Dear George,
I agree with you in general that we tend to "destroy" other people with labels and such, and the word schism is very destructive. I am particularly sensitive about this in situations where a "schism" occurs because of administrative/personality differences, such as in the case of the many Floro-Acacian divisions, and the recent Matthewite history.
In many of these cases, the splintering groups actually believe and confess the same ecclesiology, but make a big deal about who the "real" Archbishop is, who changed the synod address without the consent of the other bishops, and so on. Bascially, stupid things in my opinion.
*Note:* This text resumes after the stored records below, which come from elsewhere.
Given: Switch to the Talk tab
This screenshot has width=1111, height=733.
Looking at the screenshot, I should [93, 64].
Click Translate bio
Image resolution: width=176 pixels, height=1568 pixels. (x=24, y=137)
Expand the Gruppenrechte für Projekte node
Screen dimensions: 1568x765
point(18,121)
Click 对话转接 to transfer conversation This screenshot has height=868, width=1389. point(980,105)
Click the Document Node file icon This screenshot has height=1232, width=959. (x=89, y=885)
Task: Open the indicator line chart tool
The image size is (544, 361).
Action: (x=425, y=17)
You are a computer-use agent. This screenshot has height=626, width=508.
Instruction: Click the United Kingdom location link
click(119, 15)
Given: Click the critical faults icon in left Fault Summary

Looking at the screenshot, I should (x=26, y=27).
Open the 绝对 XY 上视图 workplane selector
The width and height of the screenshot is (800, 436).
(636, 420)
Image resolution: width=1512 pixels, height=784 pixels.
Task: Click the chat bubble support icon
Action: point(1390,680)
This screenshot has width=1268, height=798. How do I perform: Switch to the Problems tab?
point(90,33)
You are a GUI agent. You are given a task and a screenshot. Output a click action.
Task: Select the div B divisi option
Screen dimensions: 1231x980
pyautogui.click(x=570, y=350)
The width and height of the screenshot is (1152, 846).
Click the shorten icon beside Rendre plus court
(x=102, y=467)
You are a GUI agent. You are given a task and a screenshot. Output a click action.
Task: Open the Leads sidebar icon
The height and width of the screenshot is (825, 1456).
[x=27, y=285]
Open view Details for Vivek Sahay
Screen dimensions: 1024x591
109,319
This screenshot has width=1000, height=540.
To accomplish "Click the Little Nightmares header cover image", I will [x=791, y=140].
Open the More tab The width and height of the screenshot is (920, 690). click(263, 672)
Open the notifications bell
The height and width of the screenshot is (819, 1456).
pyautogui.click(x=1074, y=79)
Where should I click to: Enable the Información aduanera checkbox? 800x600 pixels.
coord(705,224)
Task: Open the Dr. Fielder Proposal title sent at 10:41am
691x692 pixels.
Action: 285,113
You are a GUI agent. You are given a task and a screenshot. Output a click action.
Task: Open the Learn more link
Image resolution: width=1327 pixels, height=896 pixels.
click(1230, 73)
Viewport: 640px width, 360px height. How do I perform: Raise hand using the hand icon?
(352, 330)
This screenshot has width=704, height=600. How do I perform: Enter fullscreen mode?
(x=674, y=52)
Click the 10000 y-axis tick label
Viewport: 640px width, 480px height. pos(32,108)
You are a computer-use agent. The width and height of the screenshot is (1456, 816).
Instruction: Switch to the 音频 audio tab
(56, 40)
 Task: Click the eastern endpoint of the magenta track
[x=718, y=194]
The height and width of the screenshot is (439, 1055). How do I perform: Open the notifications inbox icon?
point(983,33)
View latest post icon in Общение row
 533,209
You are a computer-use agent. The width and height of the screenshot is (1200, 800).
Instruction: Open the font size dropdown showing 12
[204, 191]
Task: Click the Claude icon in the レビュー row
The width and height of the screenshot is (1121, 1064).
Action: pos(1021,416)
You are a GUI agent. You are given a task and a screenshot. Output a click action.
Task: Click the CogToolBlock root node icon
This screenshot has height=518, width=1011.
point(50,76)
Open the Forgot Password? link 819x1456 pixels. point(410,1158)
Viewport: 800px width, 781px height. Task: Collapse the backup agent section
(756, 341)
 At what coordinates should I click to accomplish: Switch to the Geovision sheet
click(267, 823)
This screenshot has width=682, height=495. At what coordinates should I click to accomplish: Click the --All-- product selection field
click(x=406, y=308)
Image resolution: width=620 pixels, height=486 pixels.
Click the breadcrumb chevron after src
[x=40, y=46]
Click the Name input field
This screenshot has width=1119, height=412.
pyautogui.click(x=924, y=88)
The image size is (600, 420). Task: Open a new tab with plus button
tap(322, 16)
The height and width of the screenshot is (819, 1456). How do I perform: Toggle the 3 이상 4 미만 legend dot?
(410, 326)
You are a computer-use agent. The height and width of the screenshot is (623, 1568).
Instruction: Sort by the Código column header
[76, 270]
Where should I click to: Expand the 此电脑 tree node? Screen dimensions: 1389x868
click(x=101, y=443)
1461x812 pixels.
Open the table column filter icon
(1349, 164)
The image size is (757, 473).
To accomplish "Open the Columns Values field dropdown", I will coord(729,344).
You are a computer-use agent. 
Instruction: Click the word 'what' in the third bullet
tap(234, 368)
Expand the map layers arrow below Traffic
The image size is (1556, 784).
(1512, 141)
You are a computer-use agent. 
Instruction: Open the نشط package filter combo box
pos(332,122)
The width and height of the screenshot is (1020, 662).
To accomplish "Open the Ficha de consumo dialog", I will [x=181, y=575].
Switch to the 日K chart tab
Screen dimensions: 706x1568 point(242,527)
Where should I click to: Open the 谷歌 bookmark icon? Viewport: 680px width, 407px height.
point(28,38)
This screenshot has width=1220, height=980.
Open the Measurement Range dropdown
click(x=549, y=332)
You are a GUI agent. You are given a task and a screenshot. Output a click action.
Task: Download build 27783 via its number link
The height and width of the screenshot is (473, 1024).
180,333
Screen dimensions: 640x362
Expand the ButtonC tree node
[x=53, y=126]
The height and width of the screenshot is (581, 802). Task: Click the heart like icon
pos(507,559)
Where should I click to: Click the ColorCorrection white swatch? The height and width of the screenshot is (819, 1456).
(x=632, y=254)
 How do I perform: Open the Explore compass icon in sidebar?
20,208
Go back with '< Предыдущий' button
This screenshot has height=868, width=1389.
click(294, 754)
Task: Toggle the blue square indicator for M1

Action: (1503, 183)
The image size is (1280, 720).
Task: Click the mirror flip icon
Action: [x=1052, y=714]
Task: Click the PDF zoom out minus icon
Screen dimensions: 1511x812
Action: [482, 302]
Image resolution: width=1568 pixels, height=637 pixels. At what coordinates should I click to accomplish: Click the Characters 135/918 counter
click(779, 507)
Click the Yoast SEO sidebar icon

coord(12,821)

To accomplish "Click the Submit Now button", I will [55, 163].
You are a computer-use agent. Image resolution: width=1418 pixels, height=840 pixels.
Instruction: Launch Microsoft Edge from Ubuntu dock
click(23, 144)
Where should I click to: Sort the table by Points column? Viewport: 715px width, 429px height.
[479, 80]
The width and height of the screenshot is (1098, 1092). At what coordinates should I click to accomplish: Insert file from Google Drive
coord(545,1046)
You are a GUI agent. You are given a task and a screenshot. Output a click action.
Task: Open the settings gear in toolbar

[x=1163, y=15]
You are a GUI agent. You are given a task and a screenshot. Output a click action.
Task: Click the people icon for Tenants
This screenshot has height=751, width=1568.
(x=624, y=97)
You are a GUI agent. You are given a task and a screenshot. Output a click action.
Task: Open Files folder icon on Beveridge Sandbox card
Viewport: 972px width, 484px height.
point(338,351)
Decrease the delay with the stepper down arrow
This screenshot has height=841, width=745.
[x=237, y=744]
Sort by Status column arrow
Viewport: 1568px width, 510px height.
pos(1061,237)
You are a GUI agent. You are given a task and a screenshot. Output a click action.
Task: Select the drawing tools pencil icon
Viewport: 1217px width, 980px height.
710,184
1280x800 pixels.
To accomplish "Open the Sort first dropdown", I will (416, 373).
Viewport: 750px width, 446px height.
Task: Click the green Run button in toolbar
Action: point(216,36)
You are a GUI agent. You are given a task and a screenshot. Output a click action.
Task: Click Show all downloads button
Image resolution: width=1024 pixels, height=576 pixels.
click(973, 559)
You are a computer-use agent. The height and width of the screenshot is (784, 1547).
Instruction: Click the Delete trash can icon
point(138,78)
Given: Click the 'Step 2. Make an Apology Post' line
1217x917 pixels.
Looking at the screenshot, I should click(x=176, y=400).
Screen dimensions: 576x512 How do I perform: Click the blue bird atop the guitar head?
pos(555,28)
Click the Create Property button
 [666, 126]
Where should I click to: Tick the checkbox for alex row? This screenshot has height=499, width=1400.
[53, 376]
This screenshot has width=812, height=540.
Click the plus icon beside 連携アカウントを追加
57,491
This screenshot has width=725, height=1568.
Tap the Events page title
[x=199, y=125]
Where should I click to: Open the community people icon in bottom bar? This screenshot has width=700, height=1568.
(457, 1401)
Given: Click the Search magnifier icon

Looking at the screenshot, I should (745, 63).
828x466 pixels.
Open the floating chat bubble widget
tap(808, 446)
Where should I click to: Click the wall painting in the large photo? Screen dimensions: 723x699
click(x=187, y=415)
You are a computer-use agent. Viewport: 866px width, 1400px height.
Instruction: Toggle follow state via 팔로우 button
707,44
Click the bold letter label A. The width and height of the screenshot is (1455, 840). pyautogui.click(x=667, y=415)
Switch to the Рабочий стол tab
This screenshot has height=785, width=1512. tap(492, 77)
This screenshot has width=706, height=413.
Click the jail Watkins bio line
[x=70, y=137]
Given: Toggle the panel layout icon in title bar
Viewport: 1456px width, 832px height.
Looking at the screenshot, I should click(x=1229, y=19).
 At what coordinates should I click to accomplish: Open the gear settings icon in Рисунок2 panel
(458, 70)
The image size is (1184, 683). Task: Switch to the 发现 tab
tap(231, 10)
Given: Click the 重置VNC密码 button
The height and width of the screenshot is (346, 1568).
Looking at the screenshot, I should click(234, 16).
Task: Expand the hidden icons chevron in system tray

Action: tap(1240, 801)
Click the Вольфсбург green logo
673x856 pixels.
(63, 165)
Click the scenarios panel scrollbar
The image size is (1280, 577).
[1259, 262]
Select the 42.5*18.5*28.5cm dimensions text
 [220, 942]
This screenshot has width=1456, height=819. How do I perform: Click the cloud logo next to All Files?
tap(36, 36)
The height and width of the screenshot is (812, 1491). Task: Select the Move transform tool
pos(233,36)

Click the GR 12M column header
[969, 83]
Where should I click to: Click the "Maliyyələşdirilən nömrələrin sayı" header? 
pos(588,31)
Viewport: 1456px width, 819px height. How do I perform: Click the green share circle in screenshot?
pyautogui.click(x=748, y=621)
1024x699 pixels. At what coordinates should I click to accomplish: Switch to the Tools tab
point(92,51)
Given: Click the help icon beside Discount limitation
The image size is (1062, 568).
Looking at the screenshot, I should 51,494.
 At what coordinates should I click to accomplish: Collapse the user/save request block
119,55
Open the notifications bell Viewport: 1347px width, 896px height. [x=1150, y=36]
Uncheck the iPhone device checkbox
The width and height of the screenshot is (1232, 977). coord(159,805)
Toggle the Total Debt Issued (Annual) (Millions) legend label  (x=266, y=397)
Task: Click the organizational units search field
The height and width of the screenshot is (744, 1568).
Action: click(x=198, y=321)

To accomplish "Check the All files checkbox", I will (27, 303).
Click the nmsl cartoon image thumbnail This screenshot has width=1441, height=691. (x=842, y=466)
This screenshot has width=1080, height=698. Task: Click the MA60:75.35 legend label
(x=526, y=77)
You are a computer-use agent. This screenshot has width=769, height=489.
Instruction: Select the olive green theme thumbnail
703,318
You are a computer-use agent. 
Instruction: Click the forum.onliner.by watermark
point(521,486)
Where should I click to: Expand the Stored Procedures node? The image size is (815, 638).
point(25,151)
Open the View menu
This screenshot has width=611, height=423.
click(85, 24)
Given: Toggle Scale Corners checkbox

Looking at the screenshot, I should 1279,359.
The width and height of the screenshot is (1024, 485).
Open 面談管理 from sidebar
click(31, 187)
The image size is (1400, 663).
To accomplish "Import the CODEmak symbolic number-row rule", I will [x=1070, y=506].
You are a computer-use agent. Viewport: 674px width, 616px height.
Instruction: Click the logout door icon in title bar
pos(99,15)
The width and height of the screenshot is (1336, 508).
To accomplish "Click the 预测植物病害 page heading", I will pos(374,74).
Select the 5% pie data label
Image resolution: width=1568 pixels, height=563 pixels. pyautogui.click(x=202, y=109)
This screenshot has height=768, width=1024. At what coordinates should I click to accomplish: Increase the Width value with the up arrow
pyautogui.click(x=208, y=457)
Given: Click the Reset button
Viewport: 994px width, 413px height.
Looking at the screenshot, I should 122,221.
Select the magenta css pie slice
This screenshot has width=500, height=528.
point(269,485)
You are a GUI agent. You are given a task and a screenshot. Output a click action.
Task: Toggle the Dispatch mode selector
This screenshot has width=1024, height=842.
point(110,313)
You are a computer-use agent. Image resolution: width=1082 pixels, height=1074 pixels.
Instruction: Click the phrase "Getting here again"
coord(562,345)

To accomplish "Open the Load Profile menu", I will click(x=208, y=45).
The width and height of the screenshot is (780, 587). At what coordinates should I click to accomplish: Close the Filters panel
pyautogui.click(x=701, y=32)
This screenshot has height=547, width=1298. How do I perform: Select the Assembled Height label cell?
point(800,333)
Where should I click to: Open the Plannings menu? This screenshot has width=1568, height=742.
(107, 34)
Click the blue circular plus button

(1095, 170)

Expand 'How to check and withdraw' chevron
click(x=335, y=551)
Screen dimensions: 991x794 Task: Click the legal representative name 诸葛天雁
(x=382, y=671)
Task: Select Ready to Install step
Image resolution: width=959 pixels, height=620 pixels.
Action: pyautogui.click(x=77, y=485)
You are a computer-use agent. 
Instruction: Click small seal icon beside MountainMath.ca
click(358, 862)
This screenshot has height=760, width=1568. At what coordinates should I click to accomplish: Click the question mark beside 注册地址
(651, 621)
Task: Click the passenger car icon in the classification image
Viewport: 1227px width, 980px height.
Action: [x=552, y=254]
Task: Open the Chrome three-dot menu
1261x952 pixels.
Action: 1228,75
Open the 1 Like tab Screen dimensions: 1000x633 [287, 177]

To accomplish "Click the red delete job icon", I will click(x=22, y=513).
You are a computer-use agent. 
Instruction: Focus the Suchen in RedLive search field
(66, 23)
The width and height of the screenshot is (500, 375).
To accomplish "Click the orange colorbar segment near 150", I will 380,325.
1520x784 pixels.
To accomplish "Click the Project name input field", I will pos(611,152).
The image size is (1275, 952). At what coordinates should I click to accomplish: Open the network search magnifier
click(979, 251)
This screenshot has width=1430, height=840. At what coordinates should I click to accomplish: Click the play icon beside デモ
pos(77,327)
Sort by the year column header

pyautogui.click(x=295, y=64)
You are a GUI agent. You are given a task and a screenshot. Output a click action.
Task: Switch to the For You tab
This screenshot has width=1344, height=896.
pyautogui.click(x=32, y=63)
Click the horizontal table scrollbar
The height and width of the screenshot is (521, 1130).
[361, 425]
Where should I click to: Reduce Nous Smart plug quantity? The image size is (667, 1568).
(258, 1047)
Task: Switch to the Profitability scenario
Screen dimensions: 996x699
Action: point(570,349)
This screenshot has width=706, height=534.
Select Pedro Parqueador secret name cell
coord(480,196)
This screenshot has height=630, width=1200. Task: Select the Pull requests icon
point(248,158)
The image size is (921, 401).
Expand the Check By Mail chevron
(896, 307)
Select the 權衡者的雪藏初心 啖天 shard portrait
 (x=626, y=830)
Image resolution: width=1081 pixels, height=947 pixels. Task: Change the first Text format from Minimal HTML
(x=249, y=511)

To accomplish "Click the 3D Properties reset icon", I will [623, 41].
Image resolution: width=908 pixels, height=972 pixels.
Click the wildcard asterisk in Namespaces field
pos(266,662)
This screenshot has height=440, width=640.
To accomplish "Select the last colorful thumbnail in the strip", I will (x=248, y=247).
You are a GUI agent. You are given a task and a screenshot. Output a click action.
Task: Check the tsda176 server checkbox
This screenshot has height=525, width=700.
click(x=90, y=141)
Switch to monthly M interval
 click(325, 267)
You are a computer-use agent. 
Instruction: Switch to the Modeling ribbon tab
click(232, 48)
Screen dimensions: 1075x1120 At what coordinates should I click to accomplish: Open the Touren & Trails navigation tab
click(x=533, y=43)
On the other hand, when does one call a spade a spade? As we all know (Matthewite or Cyprianite), there was liturgical harmony for centuries.(It has always been the mindset of the Church to have liturgical oneness.) There were multiple anathemas and condemnations (13 councils) against the calendar innovation. The line was drawn and the State Church crossed the line in violation of all these councils and destroyed liturgical unity. I'm not trying to be hardcore about this, but it seems rather easy to see this as a schism. It wasn't just the 1935 OC bishops who declared this as schism. The church had 5 centuries of walling this off. If we don't call the Calendar innovation a schism (or worse -- an instrument of heresey/ecumenism/freemasonry) then how will those in the Schism know where the truth is?
Regarding the salvation of those souls in the NC churches...don't we all acknowledge that God judges us all? Being OC is not a guarantee to salvation.